The NG is on the hook to pay for post-MOSQ schools. Unless the money's flowing, this isn't 2006 unfortunately, the odds of picking up certain schools are slim-to-none. We fought this in the 90's and as many of us have said, the NG will see a return on certain levels to 90's-era funding constraints.


----------



## Peacemaker01 (Jun 18, 2017)

Update: I'm drilling with the unit so that's awesome, especially after the 143th in TX BOHICA'd me for 3 yrs. I gotta prove to the Army that my AF training and experience is sufficient for MOS award. Problem is AF doesnt really document training with certs or 1059s etc. So, I'm trying to hunt down papers from 10 yrs ago that never existed. As soon as I knock that out I can go visit the 1/507th in Columbus for the milton bradley olympics, and then on to bigger n better things, hopefully.

If there's anyone on this net, maybe some SOT-A types, with some advice or connects I'd love to hear from you.

As always to the BTDT men herein, this community is awesome because if you- what you did then and what you do now. Thank you from all us shower shoes, boots, POGs/pogues, fobbits, wannabe's, etc.


----------



## Kraut783 (Jun 18, 2017)

Army has accepted you in a 35P billet, only two options available:

1. Big Army has to acknowledge the USAF MOS and award you the 35P MOS.

2. If they won't recognize the USAF training, then send you to MOS.

They can't keep you in without being MOS Q'd.....wonder how long they (Big Army or NGB) can jack with you, legally.


----------



## Peacemaker01 (Jun 18, 2017)

Kraut783 said:


> Army has accepted you in a 35P billet, only two options available:
> 
> 1. Big Army has to acknowledge the USAF MOS and award you the 35P MOS.
> 
> ...



I did 3 yrs in TXARNG with an Airborne Infantry contract and never went to MOS. The unit was gonna kick me out from the start cuz I wasn't already MOSQ but luckily my recruiter was a kickass SF MSG from 5th Group.

I am not worried, this team needs joes spun up to go to work, and I am more than willing. At 36, my clock is ticking. As soon as I show the NG some proof they'll give me the MOS. Wish in my heart of hearts I could just go 18 series, but who wants a grey haired xray...... Apparently however 6 yrs of NCOERs and a DD214 isn't proof enough. It'll happen....at the speed of one weekend a month.


----------



## MilkTruckCoPilot (Jun 25, 2017)

Peacemaker01 said:


> I did 3 yrs in TXARNG with an Airborne Infantry contract and never went to MOS. The unit was gonna kick me out from the start cuz I wasnt already MOSQ but luckily my recruiter was a kickass SF MSG from 5th Group.
> 
> I aint worried, this team needs joes spun up to go to work, and I am more than willin. At 36, my clock is tickin. As soon as I show the NG some proof they'll give me the MOS. Wish in my heart of hearts I could just go 18 series, but who wants a grey haired xray...... Apparently however 3 yrs of NCOERs and a DD214 aint proof enough. It'll happen....at yhe speed of one weekend a month.

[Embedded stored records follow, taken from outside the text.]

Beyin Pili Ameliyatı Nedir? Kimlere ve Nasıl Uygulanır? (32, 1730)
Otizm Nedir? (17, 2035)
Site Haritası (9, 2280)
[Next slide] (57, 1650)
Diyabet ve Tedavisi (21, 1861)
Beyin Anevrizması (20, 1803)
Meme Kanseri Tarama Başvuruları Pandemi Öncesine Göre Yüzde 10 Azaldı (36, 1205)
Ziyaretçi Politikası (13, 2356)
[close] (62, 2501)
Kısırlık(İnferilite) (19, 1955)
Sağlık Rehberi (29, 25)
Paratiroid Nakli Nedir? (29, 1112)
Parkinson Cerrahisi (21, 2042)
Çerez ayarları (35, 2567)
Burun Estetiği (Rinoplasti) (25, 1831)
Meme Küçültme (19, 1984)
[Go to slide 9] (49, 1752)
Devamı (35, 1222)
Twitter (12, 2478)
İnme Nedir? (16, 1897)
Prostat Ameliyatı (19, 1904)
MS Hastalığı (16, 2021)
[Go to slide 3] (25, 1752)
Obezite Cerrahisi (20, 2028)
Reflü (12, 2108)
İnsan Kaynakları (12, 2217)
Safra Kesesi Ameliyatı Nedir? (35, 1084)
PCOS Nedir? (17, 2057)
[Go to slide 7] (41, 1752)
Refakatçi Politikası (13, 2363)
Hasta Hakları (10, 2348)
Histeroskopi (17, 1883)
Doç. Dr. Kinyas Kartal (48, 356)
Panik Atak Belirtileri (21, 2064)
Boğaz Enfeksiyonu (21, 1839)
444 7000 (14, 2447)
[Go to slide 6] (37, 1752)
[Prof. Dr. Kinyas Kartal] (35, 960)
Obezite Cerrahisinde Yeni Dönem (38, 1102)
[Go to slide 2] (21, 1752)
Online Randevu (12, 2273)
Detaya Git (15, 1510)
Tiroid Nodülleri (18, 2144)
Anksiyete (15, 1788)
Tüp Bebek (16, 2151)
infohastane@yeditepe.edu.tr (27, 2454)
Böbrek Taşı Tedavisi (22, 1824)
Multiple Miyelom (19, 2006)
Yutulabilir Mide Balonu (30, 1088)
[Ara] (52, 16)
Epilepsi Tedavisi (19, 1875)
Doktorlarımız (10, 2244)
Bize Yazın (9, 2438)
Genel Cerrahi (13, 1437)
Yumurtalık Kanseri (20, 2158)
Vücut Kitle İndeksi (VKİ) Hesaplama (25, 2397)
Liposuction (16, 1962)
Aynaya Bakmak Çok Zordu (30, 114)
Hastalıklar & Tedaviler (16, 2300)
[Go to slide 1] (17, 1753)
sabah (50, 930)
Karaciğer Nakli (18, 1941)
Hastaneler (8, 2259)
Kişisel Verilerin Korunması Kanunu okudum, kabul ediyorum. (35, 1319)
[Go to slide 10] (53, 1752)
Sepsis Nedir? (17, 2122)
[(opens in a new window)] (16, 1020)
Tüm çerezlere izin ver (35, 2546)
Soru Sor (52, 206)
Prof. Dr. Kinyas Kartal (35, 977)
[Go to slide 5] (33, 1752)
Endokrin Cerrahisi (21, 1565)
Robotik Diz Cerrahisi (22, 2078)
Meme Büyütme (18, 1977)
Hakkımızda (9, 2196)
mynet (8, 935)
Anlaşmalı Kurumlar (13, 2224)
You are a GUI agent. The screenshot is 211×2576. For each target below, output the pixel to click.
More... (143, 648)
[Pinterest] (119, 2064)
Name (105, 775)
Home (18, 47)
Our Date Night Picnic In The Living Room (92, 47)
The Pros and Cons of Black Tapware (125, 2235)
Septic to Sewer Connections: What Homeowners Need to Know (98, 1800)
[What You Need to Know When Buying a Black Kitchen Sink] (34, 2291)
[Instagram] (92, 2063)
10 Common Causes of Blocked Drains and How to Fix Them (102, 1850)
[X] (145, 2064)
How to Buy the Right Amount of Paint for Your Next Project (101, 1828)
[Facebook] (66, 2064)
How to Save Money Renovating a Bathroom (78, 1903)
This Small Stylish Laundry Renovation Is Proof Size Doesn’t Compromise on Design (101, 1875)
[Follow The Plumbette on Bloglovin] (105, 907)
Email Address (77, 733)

You had an Airborne Infantry contract but never went to either school? Why did you accept that contract if you wanted to stay a 35p?


----------



## Peacemaker01 (Jun 26, 2017)

After doing zoomie intel for 6 yrs I wanted to jump and make things go boom. The first unit I signed with didn't like me cuz I came from chair force, so never got MOSQd. Learned about SOT-A, switched states, so now getting all the boxes checked to be G2G.


----------



## MilkTruckCoPilot (Jul 1, 2017)

Peacemaker01 said:


> After doing zoomie intel for 6 yrs I wanted to jump and make things go boom. The first unit I signed with didn't like me cuz I came from chair force, so never got MOSQd. Learned about SOT-A, switched states, so now getting all the boxes checked to be G2G.



What are your future plans if you don't mind me asking?


----------



## Peacemaker01 (Jul 1, 2017)

MilkTruckCoPilot said:


> What are your future plans if you don't mind me asking?



Once I'm good to go, I wanna stay where I'm at until they send me away. Haven't been there long and haven't done the job yet, but every time I go I love it more. I absolutely love my civilian job, and where I work is one of the highest paid places in the country, but I am considering taking a 60% cut to move closer to drill to be more available. If I got offered a full-time gig doing this, I'd be a happy camper.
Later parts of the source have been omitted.